WHAT YOU WILL DO: Every line of the data is to be transcribed without error.

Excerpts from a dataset
*** Block opens ***

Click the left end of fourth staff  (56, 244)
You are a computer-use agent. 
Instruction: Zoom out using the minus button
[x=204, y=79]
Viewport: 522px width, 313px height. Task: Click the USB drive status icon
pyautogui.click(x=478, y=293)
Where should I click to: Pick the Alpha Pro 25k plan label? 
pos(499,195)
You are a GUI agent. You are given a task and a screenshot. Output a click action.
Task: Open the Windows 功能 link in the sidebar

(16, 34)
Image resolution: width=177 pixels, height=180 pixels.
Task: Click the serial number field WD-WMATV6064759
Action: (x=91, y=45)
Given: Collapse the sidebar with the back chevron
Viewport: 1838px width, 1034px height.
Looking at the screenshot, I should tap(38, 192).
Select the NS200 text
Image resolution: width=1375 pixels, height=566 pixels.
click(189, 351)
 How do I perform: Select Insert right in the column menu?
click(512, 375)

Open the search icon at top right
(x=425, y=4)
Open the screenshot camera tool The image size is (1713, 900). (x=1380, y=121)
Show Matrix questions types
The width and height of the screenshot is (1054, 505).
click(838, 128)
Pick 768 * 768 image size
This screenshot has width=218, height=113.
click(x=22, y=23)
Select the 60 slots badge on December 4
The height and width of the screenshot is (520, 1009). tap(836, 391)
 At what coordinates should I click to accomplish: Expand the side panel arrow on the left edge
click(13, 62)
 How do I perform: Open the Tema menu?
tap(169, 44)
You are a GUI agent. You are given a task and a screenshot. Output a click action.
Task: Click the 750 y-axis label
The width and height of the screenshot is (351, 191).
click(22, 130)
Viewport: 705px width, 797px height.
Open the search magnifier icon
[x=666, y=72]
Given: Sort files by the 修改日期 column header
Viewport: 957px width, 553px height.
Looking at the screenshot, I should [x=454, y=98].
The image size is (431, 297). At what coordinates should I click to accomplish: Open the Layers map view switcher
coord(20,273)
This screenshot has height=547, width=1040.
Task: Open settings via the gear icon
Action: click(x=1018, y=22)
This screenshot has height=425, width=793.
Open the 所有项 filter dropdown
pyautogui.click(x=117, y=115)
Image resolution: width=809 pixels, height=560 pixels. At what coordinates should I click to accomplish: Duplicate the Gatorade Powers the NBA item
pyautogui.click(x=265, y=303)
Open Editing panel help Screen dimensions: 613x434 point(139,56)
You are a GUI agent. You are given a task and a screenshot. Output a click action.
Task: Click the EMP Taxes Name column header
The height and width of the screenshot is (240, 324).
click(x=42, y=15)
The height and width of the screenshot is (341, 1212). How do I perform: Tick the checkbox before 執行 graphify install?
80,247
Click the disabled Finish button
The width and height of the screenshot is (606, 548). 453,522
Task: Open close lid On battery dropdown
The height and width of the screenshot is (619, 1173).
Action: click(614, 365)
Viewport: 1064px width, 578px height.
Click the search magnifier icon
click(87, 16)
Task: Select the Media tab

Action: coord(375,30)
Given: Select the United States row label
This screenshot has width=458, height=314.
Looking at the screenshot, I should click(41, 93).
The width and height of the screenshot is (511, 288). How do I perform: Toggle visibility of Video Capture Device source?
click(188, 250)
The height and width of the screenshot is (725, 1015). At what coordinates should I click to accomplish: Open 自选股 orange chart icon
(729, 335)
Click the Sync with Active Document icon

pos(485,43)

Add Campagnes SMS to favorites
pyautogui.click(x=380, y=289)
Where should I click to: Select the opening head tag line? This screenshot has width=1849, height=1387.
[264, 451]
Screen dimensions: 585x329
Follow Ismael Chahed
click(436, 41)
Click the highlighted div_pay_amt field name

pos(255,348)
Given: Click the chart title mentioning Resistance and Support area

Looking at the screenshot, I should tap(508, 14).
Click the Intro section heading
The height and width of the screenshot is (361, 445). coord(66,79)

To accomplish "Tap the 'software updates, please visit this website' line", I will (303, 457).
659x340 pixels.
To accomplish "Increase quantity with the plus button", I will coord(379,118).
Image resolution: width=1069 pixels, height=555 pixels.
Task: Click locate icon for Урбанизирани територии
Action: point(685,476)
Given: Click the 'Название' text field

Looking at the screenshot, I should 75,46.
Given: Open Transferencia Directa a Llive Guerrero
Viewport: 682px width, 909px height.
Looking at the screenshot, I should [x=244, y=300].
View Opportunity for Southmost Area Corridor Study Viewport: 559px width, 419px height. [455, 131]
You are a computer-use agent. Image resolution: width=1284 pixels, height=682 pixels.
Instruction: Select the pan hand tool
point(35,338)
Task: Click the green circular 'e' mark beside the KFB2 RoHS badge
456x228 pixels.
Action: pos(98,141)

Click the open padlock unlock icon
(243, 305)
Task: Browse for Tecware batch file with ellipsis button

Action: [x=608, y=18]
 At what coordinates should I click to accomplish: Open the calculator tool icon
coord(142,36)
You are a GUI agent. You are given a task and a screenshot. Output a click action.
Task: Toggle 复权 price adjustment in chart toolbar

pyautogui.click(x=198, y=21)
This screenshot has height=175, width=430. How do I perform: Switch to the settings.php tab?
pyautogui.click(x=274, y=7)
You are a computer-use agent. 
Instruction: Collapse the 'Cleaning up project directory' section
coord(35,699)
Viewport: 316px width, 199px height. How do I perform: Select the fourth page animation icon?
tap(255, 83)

*** Block closes ***

OUTPUT FOR THIS TASK:
Click the left end of fourth staff  (56, 244)
You are a computer-use agent. 
Instruction: Zoom out using the minus button
[x=204, y=79]
Viewport: 522px width, 313px height. Task: Click the USB drive status icon
pyautogui.click(x=478, y=293)
Where should I click to: Pick the Alpha Pro 25k plan label? 
pos(499,195)
You are a GUI agent. You are given a task and a screenshot. Output a click action.
Task: Open the Windows 功能 link in the sidebar

(16, 34)
Image resolution: width=177 pixels, height=180 pixels.
Task: Click the serial number field WD-WMATV6064759
Action: (x=91, y=45)
Given: Collapse the sidebar with the back chevron
Viewport: 1838px width, 1034px height.
Looking at the screenshot, I should tap(38, 192).
Select the NS200 text
Image resolution: width=1375 pixels, height=566 pixels.
click(189, 351)
 How do I perform: Select Insert right in the column menu?
click(512, 375)

Open the search icon at top right
(x=425, y=4)
Open the screenshot camera tool The image size is (1713, 900). (x=1380, y=121)
Show Matrix questions types
The width and height of the screenshot is (1054, 505).
click(838, 128)
Pick 768 * 768 image size
This screenshot has width=218, height=113.
click(x=22, y=23)
Select the 60 slots badge on December 4
The height and width of the screenshot is (520, 1009). tap(836, 391)
 At what coordinates should I click to accomplish: Expand the side panel arrow on the left edge
click(13, 62)
 How do I perform: Open the Tema menu?
tap(169, 44)
You are a GUI agent. You are given a task and a screenshot. Output a click action.
Task: Click the 750 y-axis label
The width and height of the screenshot is (351, 191).
click(22, 130)
Viewport: 705px width, 797px height.
Open the search magnifier icon
[x=666, y=72]
Given: Sort files by the 修改日期 column header
Viewport: 957px width, 553px height.
Looking at the screenshot, I should [x=454, y=98].
The image size is (431, 297). At what coordinates should I click to accomplish: Open the Layers map view switcher
coord(20,273)
This screenshot has height=547, width=1040.
Task: Open settings via the gear icon
Action: click(x=1018, y=22)
This screenshot has height=425, width=793.
Open the 所有项 filter dropdown
pyautogui.click(x=117, y=115)
Image resolution: width=809 pixels, height=560 pixels. At what coordinates should I click to accomplish: Duplicate the Gatorade Powers the NBA item
pyautogui.click(x=265, y=303)
Open Editing panel help Screen dimensions: 613x434 point(139,56)
You are a GUI agent. You are given a task and a screenshot. Output a click action.
Task: Click the EMP Taxes Name column header
The height and width of the screenshot is (240, 324).
click(x=42, y=15)
The height and width of the screenshot is (341, 1212). How do I perform: Tick the checkbox before 執行 graphify install?
80,247
Click the disabled Finish button
The width and height of the screenshot is (606, 548). 453,522
Task: Open close lid On battery dropdown
The height and width of the screenshot is (619, 1173).
Action: click(614, 365)
Viewport: 1064px width, 578px height.
Click the search magnifier icon
click(87, 16)
Task: Select the Media tab

Action: coord(375,30)
Given: Select the United States row label
This screenshot has width=458, height=314.
Looking at the screenshot, I should click(41, 93).
The width and height of the screenshot is (511, 288). How do I perform: Toggle visibility of Video Capture Device source?
click(188, 250)
The height and width of the screenshot is (725, 1015). At what coordinates should I click to accomplish: Open 自选股 orange chart icon
(729, 335)
Click the Sync with Active Document icon

pos(485,43)

Add Campagnes SMS to favorites
pyautogui.click(x=380, y=289)
Where should I click to: Select the opening head tag line? This screenshot has width=1849, height=1387.
[264, 451]
Screen dimensions: 585x329
Follow Ismael Chahed
click(436, 41)
Click the highlighted div_pay_amt field name

pos(255,348)
Given: Click the chart title mentioning Resistance and Support area

Looking at the screenshot, I should tap(508, 14).
Click the Intro section heading
The height and width of the screenshot is (361, 445). coord(66,79)

To accomplish "Tap the 'software updates, please visit this website' line", I will (303, 457).
659x340 pixels.
To accomplish "Increase quantity with the plus button", I will coord(379,118).
Image resolution: width=1069 pixels, height=555 pixels.
Task: Click locate icon for Урбанизирани територии
Action: point(685,476)
Given: Click the 'Название' text field

Looking at the screenshot, I should 75,46.
Given: Open Transferencia Directa a Llive Guerrero
Viewport: 682px width, 909px height.
Looking at the screenshot, I should [x=244, y=300].
View Opportunity for Southmost Area Corridor Study Viewport: 559px width, 419px height. [455, 131]
You are a computer-use agent. Image resolution: width=1284 pixels, height=682 pixels.
Instruction: Select the pan hand tool
point(35,338)
Task: Click the green circular 'e' mark beside the KFB2 RoHS badge
456x228 pixels.
Action: pos(98,141)

Click the open padlock unlock icon
(243, 305)
Task: Browse for Tecware batch file with ellipsis button

Action: [x=608, y=18]
 At what coordinates should I click to accomplish: Open the calculator tool icon
coord(142,36)
You are a GUI agent. You are given a task and a screenshot. Output a click action.
Task: Toggle 复权 price adjustment in chart toolbar

pyautogui.click(x=198, y=21)
This screenshot has height=175, width=430. How do I perform: Switch to the settings.php tab?
pyautogui.click(x=274, y=7)
You are a computer-use agent. 
Instruction: Collapse the 'Cleaning up project directory' section
coord(35,699)
Viewport: 316px width, 199px height. How do I perform: Select the fourth page animation icon?
tap(255, 83)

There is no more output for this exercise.